We’ve come to the end of the Survival SQL series. Hopefully, you think the posts are relevant and easy to understand. Above all, I hope that your newfound knowledge has empowered you to take greater ownership of the data in your company.
What does ownership mean? Your company probably has dedicated teams of data engineers and scientists. And your goal should be to become a more proactive partner with them. After all, they would not need to build and maintain all that data infrastructure without you! You translate the data into practical business insights and ideas. Hence, you are a critical link for your company to maximize value from its data.
Goal #1: Take ownership of data in your business presentations
Even before you become confident writing your own SQL queries, you can learn to read other people’s queries. When your management asks you to tell a story with data, you’re probably pulling charts from dashboards built by your business intelligence team. Now that you have an overview of SQL concepts, you can look at the queries behind the dashboards you use. That will give you a solid grasp of where your data is coming from and how it is aggregated.
With more reflection on how your company captures and reports on data, you’ll become more curious about inter-relationships between KPIs. This will help you to offer deeper insights in your business presentations. For example, you might have noticed that your order volume has declined. Based on your intuition, you suspect that a decision to allocate marketing spend from one channel to another might be unsuccessful. With your SQL knowledge, you can split the order volume by marketing channel, even if that split isn’t in the dashboard you normally use. You can then use numbers to back up your theory about why the business is not performing.
Goal #2: Take ownership of the data products that serve your business
After you’ve gotten used to engaging with data proactively, you’ll have a feel of how frequently you use different charts and metrics. This is the time when you can become a valued product owner for the reporting tools in your department.
Every data dashboard needs to refresh at least daily to give a current view of business performance. And today, many companies are storing and managing their data on the cloud. Because cloud vendors charge based on the volume of queries, this can get quite expensive if you are building dashboards that few people use! Therefore, you can save money for your company by setting specific and targeted requirements for dashboards. These should contain the metrics and data cuts that many people in your department (or better still, multiple departments) look at every day.

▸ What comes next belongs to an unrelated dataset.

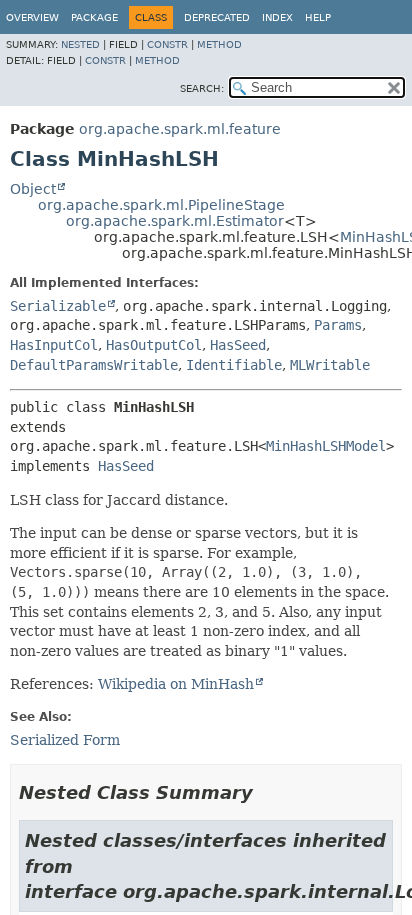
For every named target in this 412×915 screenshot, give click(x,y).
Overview (32, 17)
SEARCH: (202, 88)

Best of all, now that you know SQL, you can self-serve. For any once-off custom charts geared at a specific meeting or presentation, you can pull the data yourself. And if those custom charts become popular enough, you can then create the requirements for your business intelligence team to automate them.
Goal #3: Be a proactive partner with data science
The final step towards greater data ownership is to play a role in driving data science priorities in your company. Of late, the emphasis on data science has accelerated quickly in many industries. However, a continuing dialogue between business stakeholders and data scientists is important. This ensures that data scientists pursue research goals that have the greatest impact for the business.
As you get used to pulling and using data, you’ll get more intuition to propose the use of data to test new ideas or measure performance in new ways. You’ll create data-backed talking points to explain your hypothesis. Then, you’ll brainstorm with your data science team to create more structured research and experimentation.
First and foremost, you’re in a business-focused role. But you don’t have to be a SQL developer to harness its functionality. With the increasing need to understand and use data to keep up with technology trends, a working knowledge of SQL is a useful means to increase your productivity and fit into a data-driven culture. I hope that this series has helped to shorten your learning curve, thus helping you to add more value to your day job.